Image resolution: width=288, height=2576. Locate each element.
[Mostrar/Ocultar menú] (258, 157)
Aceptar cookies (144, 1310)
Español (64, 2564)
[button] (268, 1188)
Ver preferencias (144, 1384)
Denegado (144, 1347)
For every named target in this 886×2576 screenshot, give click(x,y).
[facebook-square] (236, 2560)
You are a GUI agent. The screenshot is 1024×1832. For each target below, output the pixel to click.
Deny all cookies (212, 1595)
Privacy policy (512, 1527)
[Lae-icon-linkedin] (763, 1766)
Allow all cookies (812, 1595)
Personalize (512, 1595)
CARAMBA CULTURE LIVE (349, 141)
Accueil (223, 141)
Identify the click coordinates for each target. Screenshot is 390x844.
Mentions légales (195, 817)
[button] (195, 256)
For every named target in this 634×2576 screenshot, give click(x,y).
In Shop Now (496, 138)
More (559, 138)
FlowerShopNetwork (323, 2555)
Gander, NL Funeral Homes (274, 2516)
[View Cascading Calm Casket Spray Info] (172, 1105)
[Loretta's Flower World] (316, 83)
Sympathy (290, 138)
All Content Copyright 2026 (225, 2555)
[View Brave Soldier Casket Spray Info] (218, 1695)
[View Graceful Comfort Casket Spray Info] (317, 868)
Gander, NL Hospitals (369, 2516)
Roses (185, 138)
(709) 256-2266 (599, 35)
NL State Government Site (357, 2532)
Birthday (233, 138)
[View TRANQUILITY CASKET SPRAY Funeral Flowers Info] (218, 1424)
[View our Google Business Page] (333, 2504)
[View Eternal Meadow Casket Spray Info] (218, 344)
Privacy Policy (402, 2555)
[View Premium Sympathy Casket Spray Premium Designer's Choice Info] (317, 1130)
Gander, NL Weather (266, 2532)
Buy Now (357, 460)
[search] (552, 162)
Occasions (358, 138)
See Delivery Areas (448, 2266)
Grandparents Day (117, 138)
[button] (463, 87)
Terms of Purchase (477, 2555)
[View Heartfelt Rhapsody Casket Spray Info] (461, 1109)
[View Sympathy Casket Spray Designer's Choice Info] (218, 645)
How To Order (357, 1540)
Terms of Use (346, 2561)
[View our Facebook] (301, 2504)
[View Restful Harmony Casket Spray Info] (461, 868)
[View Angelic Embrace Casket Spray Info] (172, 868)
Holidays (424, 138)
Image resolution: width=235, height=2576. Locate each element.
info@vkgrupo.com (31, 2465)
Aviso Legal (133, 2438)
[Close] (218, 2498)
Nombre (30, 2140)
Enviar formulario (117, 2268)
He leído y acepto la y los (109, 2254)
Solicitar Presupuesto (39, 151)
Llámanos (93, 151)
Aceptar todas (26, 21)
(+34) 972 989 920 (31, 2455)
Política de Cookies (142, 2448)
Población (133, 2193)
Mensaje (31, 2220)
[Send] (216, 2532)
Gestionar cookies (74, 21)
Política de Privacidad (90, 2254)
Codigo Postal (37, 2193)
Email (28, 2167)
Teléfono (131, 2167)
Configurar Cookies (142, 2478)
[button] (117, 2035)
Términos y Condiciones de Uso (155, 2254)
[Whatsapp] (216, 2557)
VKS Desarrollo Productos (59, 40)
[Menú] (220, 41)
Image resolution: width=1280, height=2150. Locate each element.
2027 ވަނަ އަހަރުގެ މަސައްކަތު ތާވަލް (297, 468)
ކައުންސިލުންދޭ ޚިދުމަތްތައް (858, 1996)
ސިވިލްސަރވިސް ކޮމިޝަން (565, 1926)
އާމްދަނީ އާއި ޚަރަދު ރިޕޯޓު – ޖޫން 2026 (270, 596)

(PROBLEM DESCRIPTION)
A word-for-word transcription of the data above is required.

(RESULT BELOW)
Image resolution: width=288, height=2576. Locate each element.
[Mostrar/Ocultar menú] (258, 157)
Aceptar cookies (144, 1310)
Español (64, 2564)
[button] (268, 1188)
Ver preferencias (144, 1384)
Denegado (144, 1347)
For every named target in this 886×2576 screenshot, give click(x,y).
[facebook-square] (236, 2560)
You are a GUI agent. The screenshot is 1024×1832. For each target below, output the pixel to click.
Deny all cookies (212, 1595)
Privacy policy (512, 1527)
[Lae-icon-linkedin] (763, 1766)
Allow all cookies (812, 1595)
Personalize (512, 1595)
CARAMBA CULTURE LIVE (349, 141)
Accueil (223, 141)
Identify the click coordinates for each target. Screenshot is 390x844.
Mentions légales (195, 817)
[button] (195, 256)
For every named target in this 634×2576 screenshot, give click(x,y).
In Shop Now (496, 138)
More (559, 138)
FlowerShopNetwork (323, 2555)
Gander, NL Funeral Homes (274, 2516)
[View Cascading Calm Casket Spray Info] (172, 1105)
[Loretta's Flower World] (316, 83)
Sympathy (290, 138)
All Content Copyright 2026 (225, 2555)
[View Brave Soldier Casket Spray Info] (218, 1695)
[View Graceful Comfort Casket Spray Info] (317, 868)
Gander, NL Hospitals (369, 2516)
Roses (185, 138)
(709) 256-2266 (599, 35)
NL State Government Site (357, 2532)
Birthday (233, 138)
[View TRANQUILITY CASKET SPRAY Funeral Flowers Info] (218, 1424)
[View our Google Business Page] (333, 2504)
[View Eternal Meadow Casket Spray Info] (218, 344)
Privacy Policy (402, 2555)
[View Premium Sympathy Casket Spray Premium Designer's Choice Info] (317, 1130)
Gander, NL Weather (266, 2532)
Buy Now (357, 460)
[search] (552, 162)
Occasions (358, 138)
See Delivery Areas (448, 2266)
Grandparents Day (117, 138)
[button] (463, 87)
Terms of Purchase (477, 2555)
[View Heartfelt Rhapsody Casket Spray Info] (461, 1109)
[View Sympathy Casket Spray Designer's Choice Info] (218, 645)
How To Order (357, 1540)
Terms of Use (346, 2561)
[View our Facebook] (301, 2504)
[View Restful Harmony Casket Spray Info] (461, 868)
[View Angelic Embrace Casket Spray Info] (172, 868)
Holidays (424, 138)
Image resolution: width=235, height=2576. Locate each element.
info@vkgrupo.com (31, 2465)
Aviso Legal (133, 2438)
[Close] (218, 2498)
Nombre (30, 2140)
Enviar formulario (117, 2268)
He leído y acepto la y los (109, 2254)
Solicitar Presupuesto (39, 151)
Llámanos (93, 151)
Aceptar todas (26, 21)
(+34) 972 989 920 (31, 2455)
Política de Cookies (142, 2448)
Población (133, 2193)
Mensaje (31, 2220)
[Send] (216, 2532)
Gestionar cookies (74, 21)
Política de Privacidad (90, 2254)
Codigo Postal (37, 2193)
Email (28, 2167)
Teléfono (131, 2167)
Configurar Cookies (142, 2478)
[button] (117, 2035)
Términos y Condiciones de Uso (155, 2254)
[Whatsapp] (216, 2557)
VKS Desarrollo Productos (59, 40)
[Menú] (220, 41)
Image resolution: width=1280, height=2150. Locate each element.
2027 ވަނަ އަހަރުގެ މަސައްކަތު ތާވަލް (297, 468)
ކައުންސިލުންދޭ ޚިދުމަތްތައް (858, 1996)
ސިވިލްސަރވިސް ކޮމިޝަން (565, 1926)
އާމްދަނީ އާއި ޚަރަދު ރިޕޯޓު – ޖޫން 2026 (270, 596)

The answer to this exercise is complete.